Problem to solve |
Lines containing "agent" should be pulled from the material below.

Data under study |
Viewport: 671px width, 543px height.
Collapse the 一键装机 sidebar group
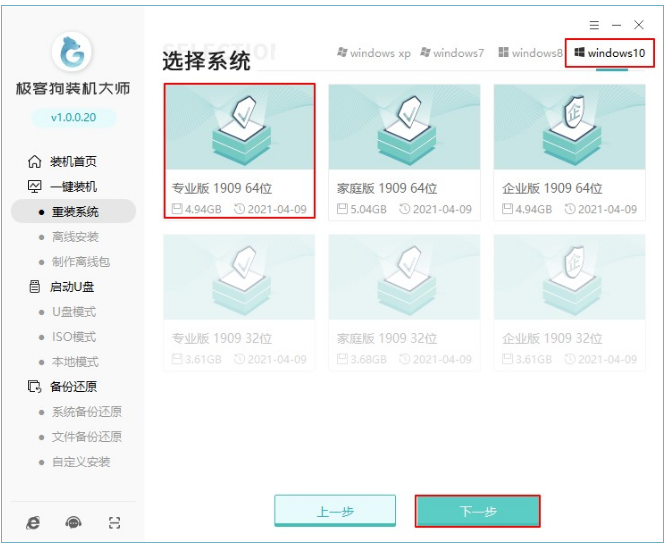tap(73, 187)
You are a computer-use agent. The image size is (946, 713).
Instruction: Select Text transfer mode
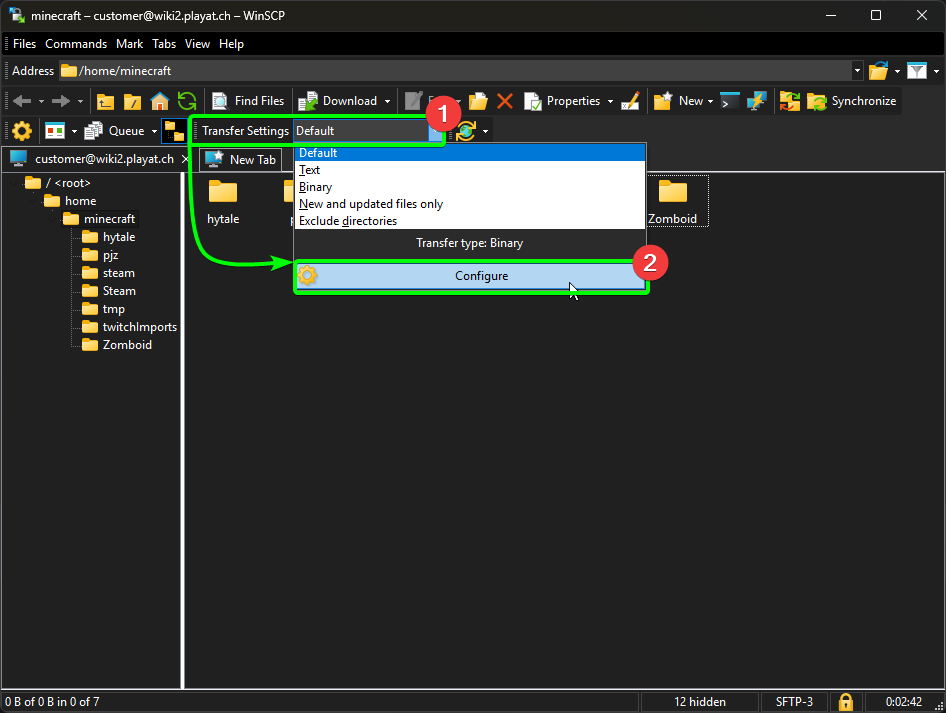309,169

* * *

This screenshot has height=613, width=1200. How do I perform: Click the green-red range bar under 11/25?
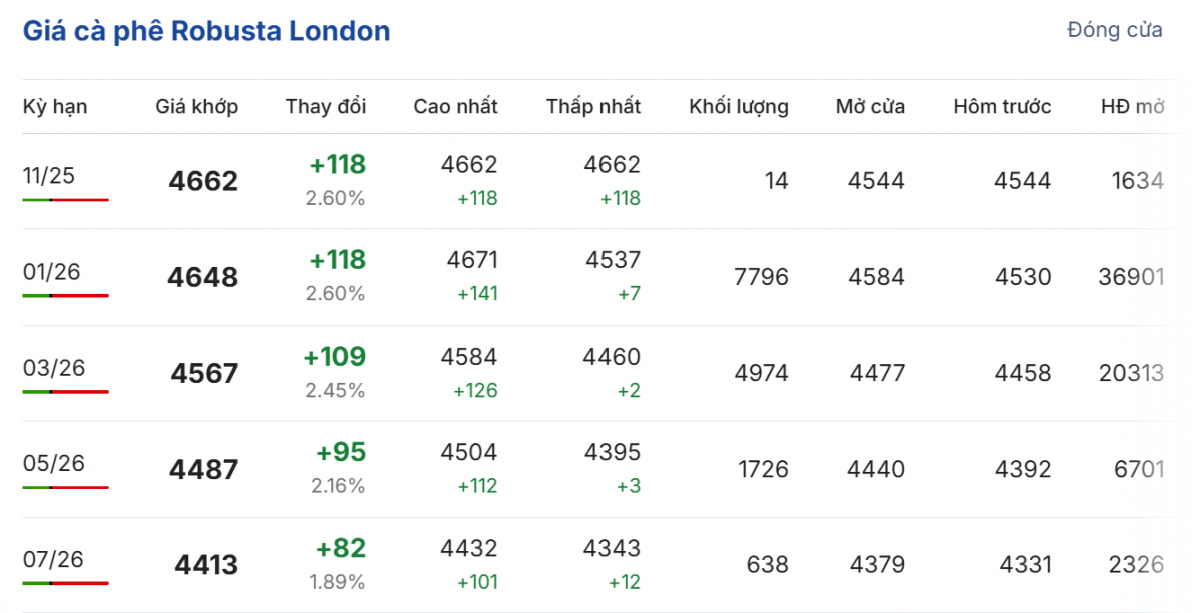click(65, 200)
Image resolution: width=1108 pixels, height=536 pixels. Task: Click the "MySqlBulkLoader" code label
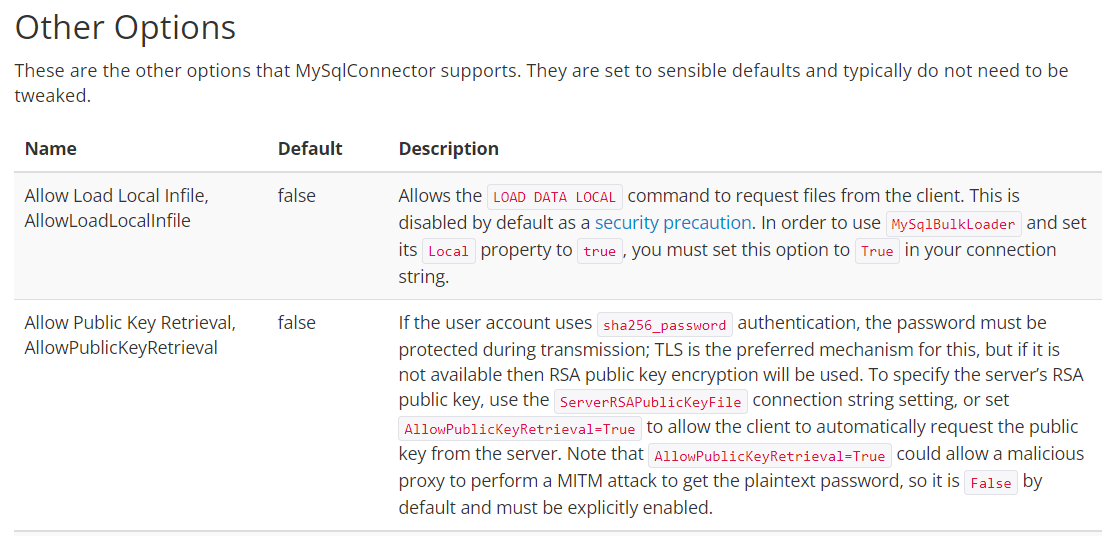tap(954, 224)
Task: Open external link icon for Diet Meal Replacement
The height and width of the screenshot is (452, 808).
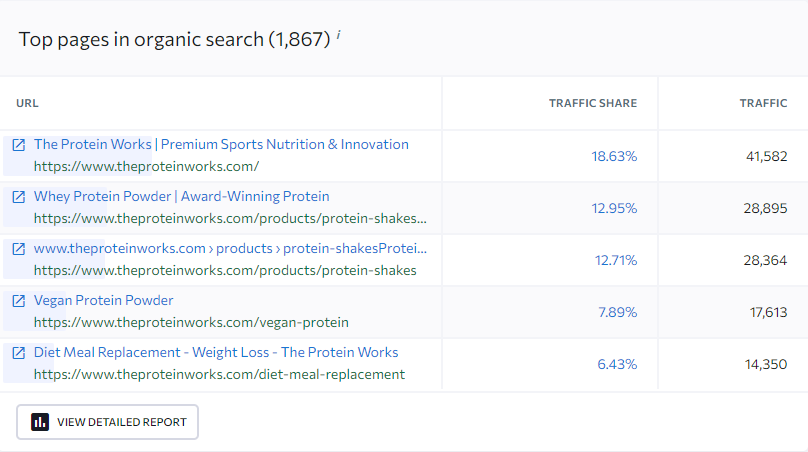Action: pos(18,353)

--

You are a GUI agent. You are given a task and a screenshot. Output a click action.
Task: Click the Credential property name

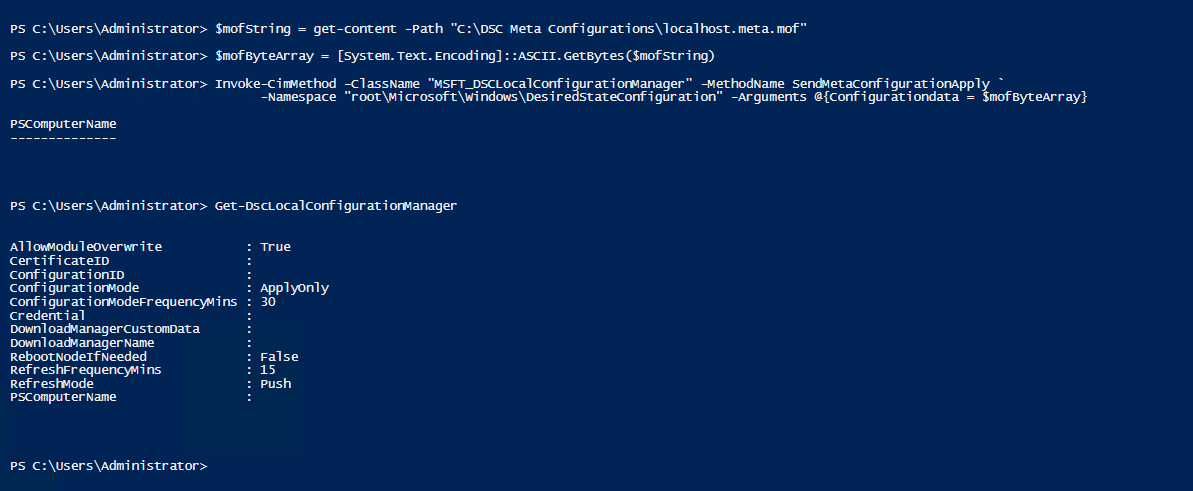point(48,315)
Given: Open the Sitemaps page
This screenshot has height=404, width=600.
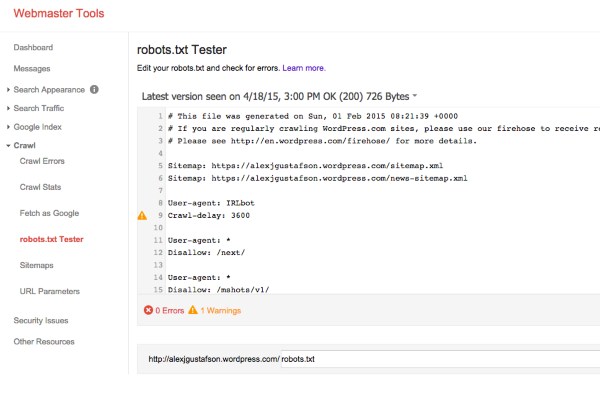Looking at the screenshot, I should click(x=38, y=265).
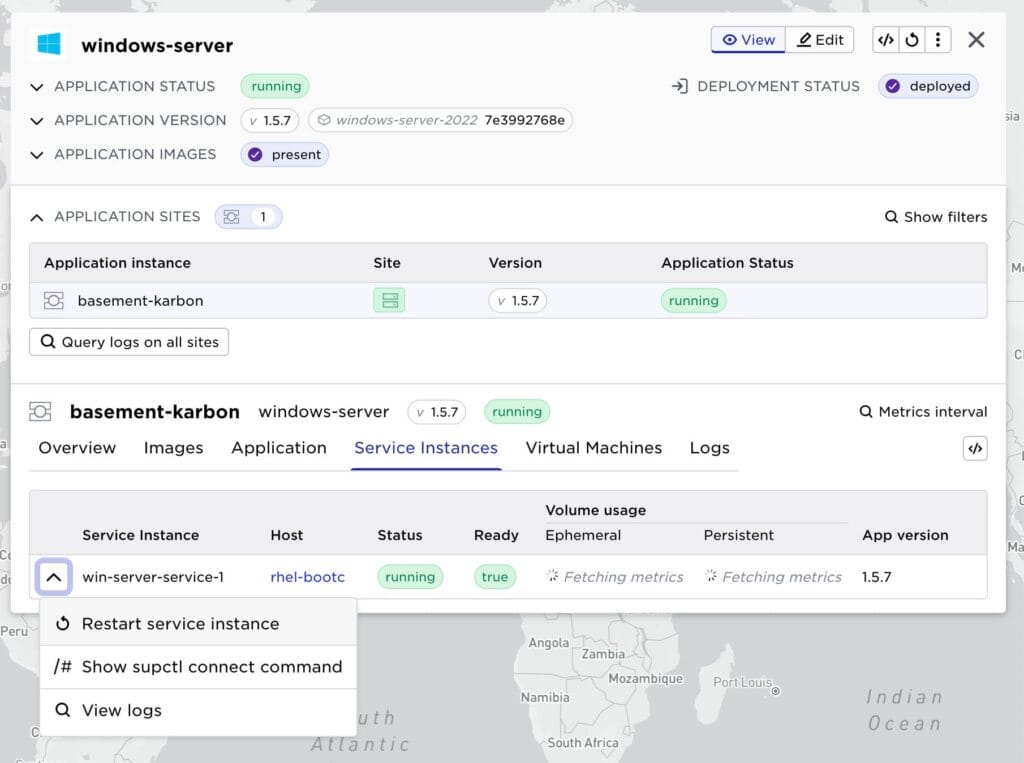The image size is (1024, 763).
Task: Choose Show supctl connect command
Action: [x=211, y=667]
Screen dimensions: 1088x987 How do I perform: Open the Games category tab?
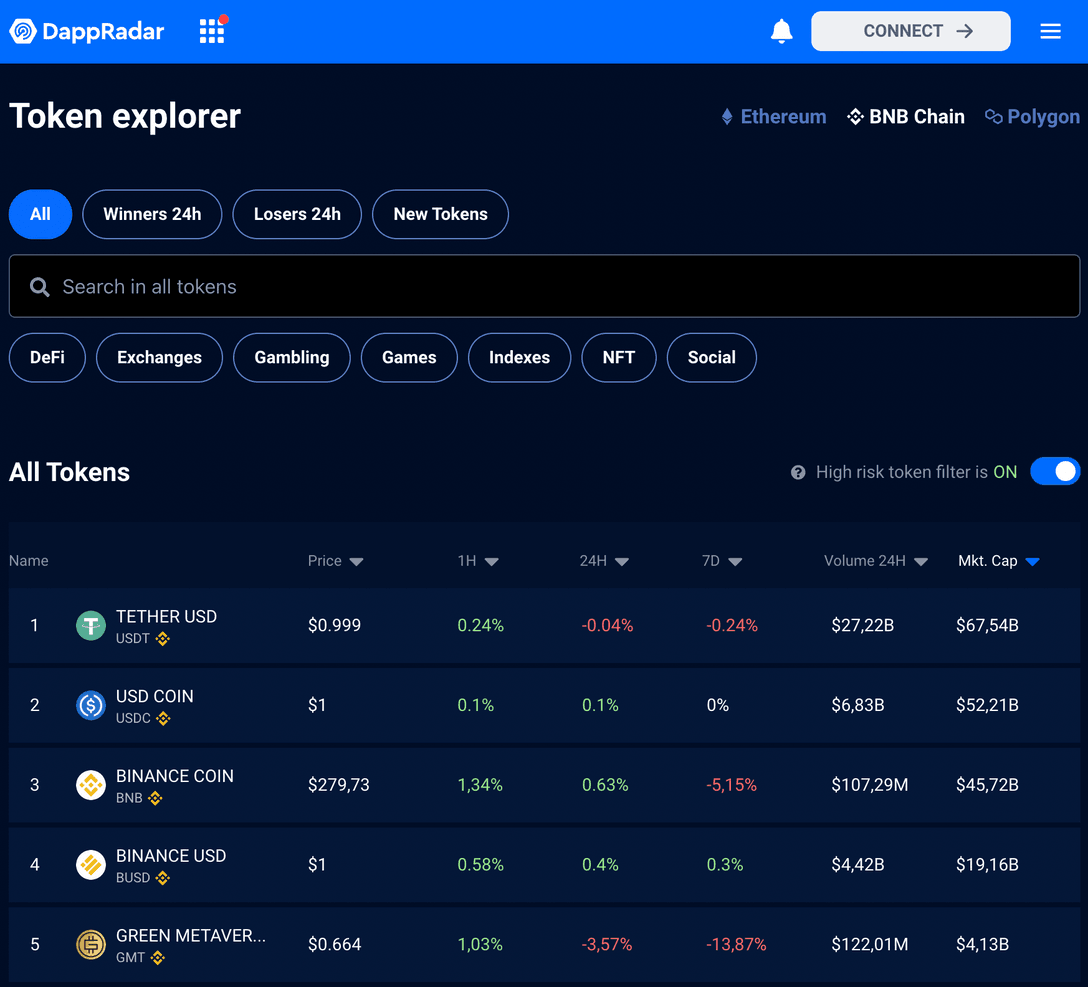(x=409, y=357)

Task result |
You are a computer-use agent. The image size is (946, 713).
You are a GUI agent. You are given a task and a screenshot. Output a click action.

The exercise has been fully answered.